===== Extracted data =====
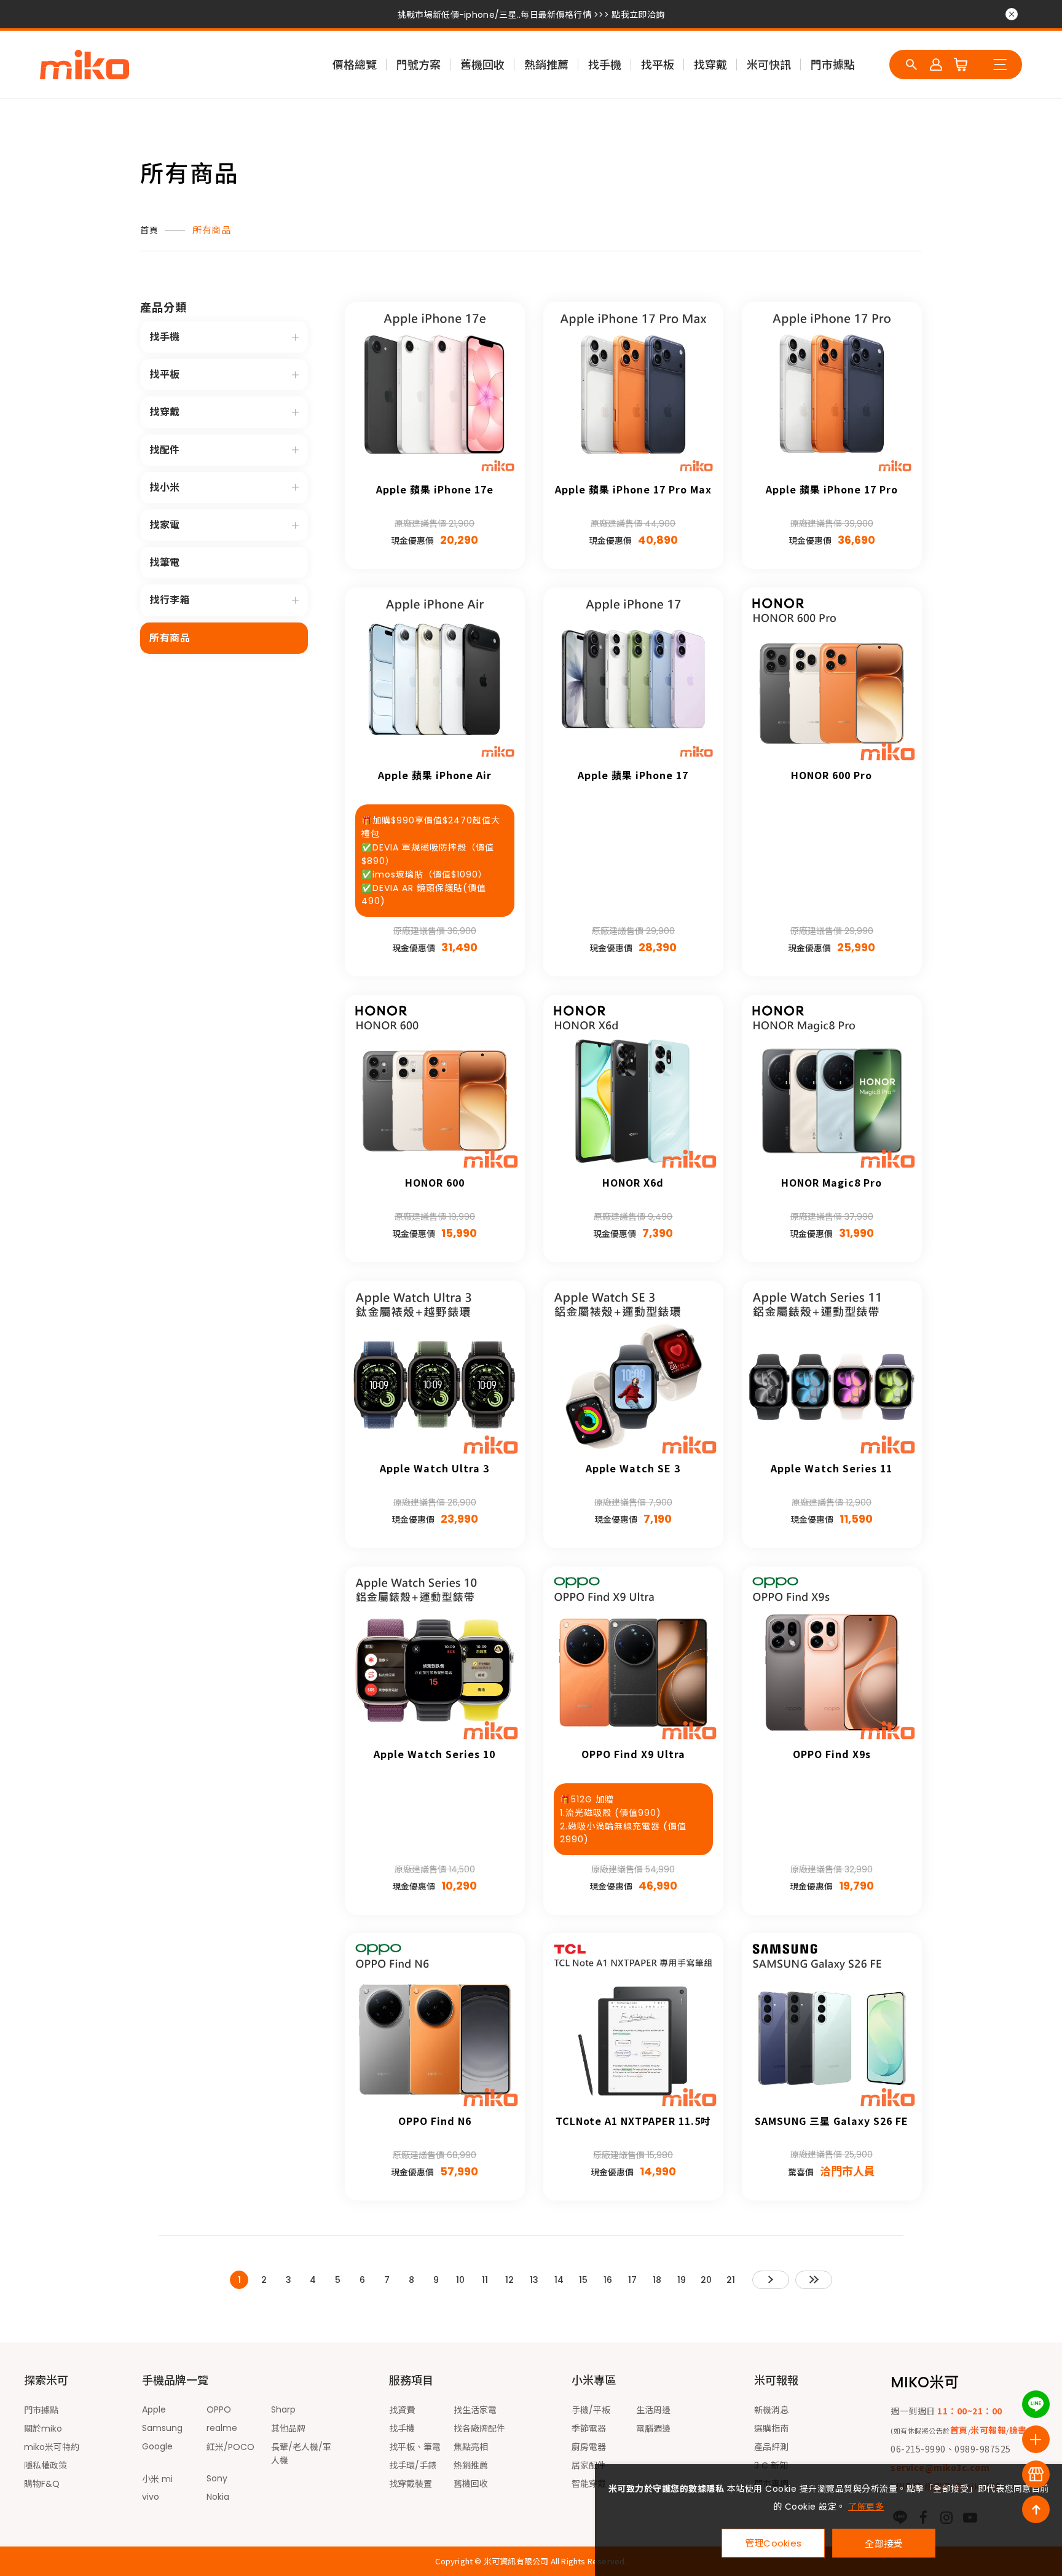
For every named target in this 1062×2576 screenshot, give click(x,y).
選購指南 (771, 2428)
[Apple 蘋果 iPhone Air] (435, 677)
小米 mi (157, 2479)
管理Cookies (773, 2543)
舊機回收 (482, 65)
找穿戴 (710, 65)
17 (632, 2280)
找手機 (604, 65)
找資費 (402, 2410)
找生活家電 (475, 2410)
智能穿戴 (589, 2484)
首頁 (149, 230)
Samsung (162, 2428)
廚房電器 (589, 2447)
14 (559, 2280)
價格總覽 (354, 65)
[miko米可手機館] (84, 64)
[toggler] (295, 337)
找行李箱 (169, 600)
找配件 (164, 450)
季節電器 (589, 2428)
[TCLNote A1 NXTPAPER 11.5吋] (633, 2023)
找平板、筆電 (415, 2447)
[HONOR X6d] (633, 1085)
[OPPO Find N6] (435, 2023)
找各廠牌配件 (479, 2428)
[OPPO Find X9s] (832, 1656)
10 (460, 2280)
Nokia (217, 2497)
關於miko (43, 2428)
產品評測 (771, 2447)
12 (509, 2280)
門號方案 (418, 65)
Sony (216, 2478)
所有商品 (211, 230)
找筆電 (164, 563)
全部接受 (883, 2543)
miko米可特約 (51, 2447)
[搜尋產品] (911, 64)
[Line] (1036, 2404)
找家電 (164, 525)
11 (485, 2280)
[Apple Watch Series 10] (435, 1656)
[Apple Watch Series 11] (832, 1371)
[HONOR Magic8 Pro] (832, 1085)
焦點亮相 (471, 2447)
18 (657, 2280)
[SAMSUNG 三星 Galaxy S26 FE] (832, 2023)
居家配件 (589, 2465)
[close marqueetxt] (1011, 14)
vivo (150, 2497)
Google (157, 2446)
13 (534, 2280)
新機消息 (771, 2410)
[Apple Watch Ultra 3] (435, 1371)
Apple (154, 2409)
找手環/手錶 (412, 2465)
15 (583, 2280)
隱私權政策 (45, 2465)
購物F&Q (42, 2484)
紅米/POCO (230, 2447)
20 (706, 2280)
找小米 (164, 488)
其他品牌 (288, 2428)
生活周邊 (653, 2410)
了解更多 (866, 2506)
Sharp (283, 2409)
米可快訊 (769, 65)
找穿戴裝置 (410, 2484)
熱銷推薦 (546, 65)
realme (221, 2428)
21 (730, 2280)
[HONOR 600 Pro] (832, 677)
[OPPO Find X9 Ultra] (633, 1656)
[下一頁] (770, 2280)
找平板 (657, 65)
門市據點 (833, 65)
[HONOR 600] (435, 1085)
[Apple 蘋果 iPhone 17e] (435, 392)
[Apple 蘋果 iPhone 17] (633, 677)
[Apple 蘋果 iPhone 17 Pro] (832, 392)
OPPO (218, 2409)
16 (608, 2280)
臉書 (1018, 2430)
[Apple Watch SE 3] (633, 1371)
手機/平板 (591, 2410)
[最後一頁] (813, 2280)
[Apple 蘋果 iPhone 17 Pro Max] (633, 392)
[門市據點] (1036, 2474)
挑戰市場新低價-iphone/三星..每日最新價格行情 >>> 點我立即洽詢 (531, 15)
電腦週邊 (653, 2428)
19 (681, 2280)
=====
Exercise brief: Go through the records and copy each line with "Ultra" in it.

Result:
[Apple Watch Ultra 3] (435, 1371)
[OPPO Find X9 Ultra] (633, 1656)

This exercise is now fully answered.